Strategie individuali di reazione: la scelta personale e consapevole
Affrontare il catcalling è, in ultima analisi, una scelta profondamente personale che deve essere sempre subordinata alla valutazione immediata della propria sicurezza e del contesto ambientale. Non esiste un protocollo universale di reazione; esistono, piuttosto, diverse strategie mirate a ristabilire il proprio confine psicologico e spaziale. La prima e spesso più usata strategia è ignorare. Proseguire il proprio cammino senza rompere il passo e, crucialmente, senza stabilire un contatto visivo con l’aggressore, ha un duplice obiettivo psicologico: preservare l’energia emotiva della persona che subisce e, cosa non meno importante, negare all’aggressore la gratificazione della reazione.
Il catcalling si nutre della risposta che innesca; negarla significa disinnescare l’atto di potere. Quando le condizioni di sicurezza lo permettono e si desidera un livello minimo di riaffermazione, si può optare per un intervento non verbale. Questo si traduce in un’occhiata fredda, uno sguardo di netto disappunto o un gesto minimale e assertivo. L’obiettivo qui è riacquisire un minimo di controllo sulla situazione e respingere chiaramente l’azione, comunicando senza parole che il comportamento è inaccettabile.
Infine, per coloro che scelgono la massima auto-affermazione e si trovano in un ambiente che garantisce sufficiente sicurezza, vi è la risposta verbale (assertiva). Questa non deve degenerare in un conflitto, ma deve consistere in frasi brevi, concise e non ambigue come: “Non è un complimento” o “Lasciami in pace”. L’obiettivo psicologico di questa strategia è cruciale: riconquistare la propria voce e autonomia, trasformando il silenzio subito in un’azione di ripristino del proprio confine. È fondamentale sottolineare che questa opzione deve essere adottata con cautela, ponderando sempre il potenziale di escalation della situazione.
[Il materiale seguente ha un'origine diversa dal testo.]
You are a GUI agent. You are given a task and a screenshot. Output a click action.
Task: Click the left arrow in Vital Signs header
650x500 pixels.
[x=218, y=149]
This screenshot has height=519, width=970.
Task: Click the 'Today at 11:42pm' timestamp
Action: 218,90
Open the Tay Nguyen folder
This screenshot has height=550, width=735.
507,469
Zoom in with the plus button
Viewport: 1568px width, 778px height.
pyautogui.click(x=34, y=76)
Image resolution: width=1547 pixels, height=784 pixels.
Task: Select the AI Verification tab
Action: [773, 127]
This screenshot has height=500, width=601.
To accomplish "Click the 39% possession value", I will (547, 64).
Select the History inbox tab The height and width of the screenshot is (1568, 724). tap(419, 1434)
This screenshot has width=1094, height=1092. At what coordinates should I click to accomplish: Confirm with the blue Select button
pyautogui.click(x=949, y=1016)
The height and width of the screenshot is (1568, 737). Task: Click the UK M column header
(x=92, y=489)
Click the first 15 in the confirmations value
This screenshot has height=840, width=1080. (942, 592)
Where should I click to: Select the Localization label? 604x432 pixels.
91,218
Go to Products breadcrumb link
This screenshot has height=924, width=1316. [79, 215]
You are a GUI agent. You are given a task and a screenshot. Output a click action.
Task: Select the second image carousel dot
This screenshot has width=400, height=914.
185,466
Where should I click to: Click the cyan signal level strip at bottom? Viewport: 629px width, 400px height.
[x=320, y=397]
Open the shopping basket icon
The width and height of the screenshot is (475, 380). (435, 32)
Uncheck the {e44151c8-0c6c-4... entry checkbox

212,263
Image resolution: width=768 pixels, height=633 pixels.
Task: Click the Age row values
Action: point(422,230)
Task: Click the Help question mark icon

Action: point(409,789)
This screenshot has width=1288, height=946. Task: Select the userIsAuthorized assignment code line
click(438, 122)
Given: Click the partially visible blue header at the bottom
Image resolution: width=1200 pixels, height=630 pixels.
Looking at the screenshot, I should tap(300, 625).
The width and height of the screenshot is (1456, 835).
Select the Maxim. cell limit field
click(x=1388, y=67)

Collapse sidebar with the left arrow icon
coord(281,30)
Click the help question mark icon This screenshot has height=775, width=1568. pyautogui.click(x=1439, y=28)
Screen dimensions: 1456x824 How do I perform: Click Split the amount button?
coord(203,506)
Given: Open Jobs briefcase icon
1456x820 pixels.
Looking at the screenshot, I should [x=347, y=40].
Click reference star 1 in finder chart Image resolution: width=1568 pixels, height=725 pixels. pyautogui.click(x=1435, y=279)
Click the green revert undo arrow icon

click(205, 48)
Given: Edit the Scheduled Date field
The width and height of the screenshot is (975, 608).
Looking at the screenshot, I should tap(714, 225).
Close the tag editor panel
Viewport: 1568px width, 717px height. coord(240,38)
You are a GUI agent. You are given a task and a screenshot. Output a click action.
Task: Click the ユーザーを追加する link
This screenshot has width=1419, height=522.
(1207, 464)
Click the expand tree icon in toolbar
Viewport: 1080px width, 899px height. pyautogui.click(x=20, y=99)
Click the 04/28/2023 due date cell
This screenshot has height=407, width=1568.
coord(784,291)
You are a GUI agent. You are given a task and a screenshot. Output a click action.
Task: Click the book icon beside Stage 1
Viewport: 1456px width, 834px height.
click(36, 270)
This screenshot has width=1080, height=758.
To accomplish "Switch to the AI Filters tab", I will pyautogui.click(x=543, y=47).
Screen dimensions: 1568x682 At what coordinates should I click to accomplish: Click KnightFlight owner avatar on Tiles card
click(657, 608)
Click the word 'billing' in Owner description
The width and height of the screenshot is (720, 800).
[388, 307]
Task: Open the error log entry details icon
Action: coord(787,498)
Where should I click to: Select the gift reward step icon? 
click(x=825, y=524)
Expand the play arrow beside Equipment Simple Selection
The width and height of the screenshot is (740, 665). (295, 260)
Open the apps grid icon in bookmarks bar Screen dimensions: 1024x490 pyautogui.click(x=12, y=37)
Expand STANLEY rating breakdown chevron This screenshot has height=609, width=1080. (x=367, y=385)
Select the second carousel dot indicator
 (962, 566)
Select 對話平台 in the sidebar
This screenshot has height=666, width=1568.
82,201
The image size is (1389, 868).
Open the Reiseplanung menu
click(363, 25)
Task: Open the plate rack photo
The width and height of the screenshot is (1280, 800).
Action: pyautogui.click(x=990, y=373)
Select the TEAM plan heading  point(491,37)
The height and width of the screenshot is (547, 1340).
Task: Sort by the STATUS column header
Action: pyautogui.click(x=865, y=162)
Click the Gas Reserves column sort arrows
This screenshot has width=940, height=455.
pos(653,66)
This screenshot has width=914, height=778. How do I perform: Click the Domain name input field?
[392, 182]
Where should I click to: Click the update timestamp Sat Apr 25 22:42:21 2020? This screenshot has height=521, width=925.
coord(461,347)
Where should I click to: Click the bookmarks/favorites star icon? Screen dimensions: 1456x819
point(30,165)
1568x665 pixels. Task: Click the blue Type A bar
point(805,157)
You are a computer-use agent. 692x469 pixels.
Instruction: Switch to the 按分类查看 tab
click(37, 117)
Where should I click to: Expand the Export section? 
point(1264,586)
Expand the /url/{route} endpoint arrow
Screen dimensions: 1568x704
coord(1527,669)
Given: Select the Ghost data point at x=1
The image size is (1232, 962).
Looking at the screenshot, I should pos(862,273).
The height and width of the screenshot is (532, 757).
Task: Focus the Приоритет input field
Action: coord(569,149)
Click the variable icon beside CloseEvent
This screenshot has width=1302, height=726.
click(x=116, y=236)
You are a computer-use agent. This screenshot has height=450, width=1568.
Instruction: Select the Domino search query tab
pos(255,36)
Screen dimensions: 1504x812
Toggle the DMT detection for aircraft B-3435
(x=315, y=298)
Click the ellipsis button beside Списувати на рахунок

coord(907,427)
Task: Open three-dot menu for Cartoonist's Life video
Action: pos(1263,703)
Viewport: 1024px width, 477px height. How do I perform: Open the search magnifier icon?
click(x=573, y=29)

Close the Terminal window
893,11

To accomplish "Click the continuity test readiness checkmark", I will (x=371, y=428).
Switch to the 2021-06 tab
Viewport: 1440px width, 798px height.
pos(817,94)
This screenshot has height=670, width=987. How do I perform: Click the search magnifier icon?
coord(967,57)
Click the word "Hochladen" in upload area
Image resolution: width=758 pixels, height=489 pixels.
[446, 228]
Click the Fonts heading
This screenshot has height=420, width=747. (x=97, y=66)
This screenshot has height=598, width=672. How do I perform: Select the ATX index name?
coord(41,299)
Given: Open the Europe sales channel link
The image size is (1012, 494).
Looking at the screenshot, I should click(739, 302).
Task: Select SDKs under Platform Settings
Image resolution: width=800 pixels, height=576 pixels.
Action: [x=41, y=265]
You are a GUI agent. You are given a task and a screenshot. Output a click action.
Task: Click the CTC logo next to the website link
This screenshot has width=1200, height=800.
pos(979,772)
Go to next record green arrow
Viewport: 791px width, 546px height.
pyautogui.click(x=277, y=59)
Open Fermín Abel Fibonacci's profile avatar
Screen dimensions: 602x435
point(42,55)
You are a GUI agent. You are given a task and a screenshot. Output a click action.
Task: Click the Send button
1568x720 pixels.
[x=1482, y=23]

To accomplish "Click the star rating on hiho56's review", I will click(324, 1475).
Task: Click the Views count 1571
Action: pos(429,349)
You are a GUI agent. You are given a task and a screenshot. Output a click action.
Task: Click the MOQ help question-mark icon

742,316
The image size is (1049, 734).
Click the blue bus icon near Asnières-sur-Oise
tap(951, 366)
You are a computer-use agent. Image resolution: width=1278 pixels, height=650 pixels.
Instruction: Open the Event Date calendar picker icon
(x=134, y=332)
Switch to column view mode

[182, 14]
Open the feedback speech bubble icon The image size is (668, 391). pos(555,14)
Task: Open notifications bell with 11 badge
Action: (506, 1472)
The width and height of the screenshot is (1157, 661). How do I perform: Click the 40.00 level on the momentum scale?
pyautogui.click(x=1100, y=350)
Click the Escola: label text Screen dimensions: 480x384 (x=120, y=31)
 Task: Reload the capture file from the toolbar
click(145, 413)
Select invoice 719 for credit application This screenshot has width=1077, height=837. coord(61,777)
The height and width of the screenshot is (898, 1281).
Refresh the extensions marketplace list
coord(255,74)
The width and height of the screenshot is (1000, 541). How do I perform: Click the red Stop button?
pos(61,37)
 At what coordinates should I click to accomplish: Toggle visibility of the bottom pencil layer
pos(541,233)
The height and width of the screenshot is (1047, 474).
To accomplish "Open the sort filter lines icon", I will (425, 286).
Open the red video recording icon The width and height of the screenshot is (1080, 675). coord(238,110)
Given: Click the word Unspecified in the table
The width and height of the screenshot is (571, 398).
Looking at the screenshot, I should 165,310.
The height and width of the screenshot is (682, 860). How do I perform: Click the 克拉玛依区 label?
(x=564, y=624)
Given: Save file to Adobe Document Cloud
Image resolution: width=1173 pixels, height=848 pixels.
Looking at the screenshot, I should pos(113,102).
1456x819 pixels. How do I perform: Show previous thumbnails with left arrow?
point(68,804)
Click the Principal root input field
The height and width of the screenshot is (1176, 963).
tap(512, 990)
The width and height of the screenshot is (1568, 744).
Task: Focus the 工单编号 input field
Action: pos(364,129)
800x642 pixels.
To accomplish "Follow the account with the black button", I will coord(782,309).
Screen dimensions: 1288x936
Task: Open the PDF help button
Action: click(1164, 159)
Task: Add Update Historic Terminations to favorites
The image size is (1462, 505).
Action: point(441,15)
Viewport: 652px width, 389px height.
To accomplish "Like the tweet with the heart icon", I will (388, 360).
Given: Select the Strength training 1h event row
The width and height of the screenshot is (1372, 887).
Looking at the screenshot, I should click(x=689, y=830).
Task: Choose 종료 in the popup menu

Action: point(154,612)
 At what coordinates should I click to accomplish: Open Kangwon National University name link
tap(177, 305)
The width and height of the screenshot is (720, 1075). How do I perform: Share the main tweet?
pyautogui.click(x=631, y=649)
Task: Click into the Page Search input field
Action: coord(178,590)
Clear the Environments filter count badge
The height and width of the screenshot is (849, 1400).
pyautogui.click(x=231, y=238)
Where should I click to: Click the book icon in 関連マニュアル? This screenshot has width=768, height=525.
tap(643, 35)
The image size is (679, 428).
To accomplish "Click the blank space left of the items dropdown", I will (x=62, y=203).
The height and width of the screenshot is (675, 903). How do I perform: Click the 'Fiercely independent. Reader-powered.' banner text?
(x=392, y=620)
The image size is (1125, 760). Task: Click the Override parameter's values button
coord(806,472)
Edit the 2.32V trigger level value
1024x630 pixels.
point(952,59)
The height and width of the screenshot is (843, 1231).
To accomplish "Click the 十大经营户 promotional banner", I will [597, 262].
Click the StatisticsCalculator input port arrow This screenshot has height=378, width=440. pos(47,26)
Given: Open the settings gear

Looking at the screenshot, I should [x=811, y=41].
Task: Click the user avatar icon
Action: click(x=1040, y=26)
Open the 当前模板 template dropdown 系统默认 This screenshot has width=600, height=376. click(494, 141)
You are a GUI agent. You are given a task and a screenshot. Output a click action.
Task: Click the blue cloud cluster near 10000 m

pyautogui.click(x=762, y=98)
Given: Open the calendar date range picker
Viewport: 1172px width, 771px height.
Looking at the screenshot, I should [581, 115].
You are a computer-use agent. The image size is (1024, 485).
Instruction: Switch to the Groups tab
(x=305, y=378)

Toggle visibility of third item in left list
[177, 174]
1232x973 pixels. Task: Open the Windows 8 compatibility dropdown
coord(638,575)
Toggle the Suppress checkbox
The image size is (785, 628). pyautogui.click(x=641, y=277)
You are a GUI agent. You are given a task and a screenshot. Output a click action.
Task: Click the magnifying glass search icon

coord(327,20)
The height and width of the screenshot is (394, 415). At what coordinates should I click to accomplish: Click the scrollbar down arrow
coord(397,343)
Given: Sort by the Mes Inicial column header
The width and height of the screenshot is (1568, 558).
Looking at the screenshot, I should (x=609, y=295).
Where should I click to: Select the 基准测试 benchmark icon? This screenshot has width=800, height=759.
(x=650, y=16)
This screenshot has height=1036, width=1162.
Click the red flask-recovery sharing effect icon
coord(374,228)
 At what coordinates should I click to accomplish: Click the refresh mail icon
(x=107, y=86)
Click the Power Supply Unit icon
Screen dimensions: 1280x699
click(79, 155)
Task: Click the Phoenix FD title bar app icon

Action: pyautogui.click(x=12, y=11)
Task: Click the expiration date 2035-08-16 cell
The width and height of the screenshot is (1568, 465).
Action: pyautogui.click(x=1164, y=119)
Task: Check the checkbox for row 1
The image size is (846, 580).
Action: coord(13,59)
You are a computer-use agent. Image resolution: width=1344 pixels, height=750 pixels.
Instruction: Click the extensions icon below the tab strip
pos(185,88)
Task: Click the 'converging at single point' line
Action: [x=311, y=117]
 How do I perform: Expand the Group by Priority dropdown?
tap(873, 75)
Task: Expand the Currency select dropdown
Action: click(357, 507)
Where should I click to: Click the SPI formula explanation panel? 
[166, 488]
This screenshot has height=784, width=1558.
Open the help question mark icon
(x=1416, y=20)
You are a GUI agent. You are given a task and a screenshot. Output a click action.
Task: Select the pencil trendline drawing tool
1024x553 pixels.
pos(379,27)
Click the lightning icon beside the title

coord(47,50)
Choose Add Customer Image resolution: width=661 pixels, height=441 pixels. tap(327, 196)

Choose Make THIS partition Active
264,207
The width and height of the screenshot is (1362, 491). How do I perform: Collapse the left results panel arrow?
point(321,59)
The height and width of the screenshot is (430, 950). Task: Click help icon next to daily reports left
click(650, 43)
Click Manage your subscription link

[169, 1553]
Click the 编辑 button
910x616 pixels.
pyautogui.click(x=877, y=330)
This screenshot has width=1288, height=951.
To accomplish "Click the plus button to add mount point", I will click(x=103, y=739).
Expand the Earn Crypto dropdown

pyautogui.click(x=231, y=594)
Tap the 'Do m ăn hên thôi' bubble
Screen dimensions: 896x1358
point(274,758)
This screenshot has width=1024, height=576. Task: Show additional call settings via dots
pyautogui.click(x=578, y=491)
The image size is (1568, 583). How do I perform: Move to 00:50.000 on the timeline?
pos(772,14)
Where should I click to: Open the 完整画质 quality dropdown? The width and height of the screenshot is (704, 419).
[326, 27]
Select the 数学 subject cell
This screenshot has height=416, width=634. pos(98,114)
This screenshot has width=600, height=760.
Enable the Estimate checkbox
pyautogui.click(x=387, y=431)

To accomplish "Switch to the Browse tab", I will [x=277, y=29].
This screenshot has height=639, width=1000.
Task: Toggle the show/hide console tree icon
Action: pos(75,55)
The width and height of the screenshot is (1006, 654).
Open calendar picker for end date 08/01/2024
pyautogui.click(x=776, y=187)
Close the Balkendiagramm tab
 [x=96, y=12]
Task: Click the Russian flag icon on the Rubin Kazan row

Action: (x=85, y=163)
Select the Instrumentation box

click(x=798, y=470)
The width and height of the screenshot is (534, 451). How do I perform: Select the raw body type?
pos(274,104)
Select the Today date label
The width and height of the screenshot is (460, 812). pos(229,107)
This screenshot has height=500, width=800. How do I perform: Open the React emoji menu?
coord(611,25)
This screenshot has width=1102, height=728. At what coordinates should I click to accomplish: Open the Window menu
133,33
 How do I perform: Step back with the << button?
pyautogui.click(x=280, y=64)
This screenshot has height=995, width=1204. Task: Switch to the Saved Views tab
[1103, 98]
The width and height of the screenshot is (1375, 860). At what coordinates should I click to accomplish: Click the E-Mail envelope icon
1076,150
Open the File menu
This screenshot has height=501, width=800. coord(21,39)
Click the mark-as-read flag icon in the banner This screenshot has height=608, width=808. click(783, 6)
È cruciale che le persone (specialmente gli uomini) presenti assistendo alla scena (i bystanders) intervengano per rompere la dinamica di potere e dare supporto alla persona molestata.
Oltre la disparità: il rispetto universale del confine personale
L’analisi del catcalling, pur concentrandosi su dinamiche storicamente legate alla disuguaglianza di genere, deve culminare in una riflessione che superi la logica della disparità. Il turbamento, l’offesa e la violazione del confine personale sono sensazioni universali. L’errore più grande sarebbe quello di generalizzare l’esperienza e credere che, semplicemente perché la statistica vede le donne come principali destinatarie, tali atteggiamenti non possano o non debbano creare turbamento o risultare offensivi anche quando diretti agli uomini. L’atto di fischiare o commentare il corpo di uno sconosciuto in pubblico viene visto come un’intrusione, un gesto di oggettivazione che, a prescindere dal genere di chi lo compie o lo subisce, mina la dignità individuale.
La vera evoluzione sociale richiede di riconoscere il diritto universale all’integrità psicologica e fisica nello spazio pubblico. Non si tratta di limitare la libertà di espressione, ma di elevare il livello di rispetto. Non dobbiamo chiederci solo perché le persone subiscono, ma perché l’abitudine di commentare i corpi altrui sia considerata socialmente accettabile. Solo quando ogni individuo, uomo o donna che sia, percepirà certi comportamenti come inaccettabili violazioni del proprio spazio, o dello spazio altrui, potremo affermare di aver superato la logica del privilegio a favore di una cultura del rispetto equo e incondizionato.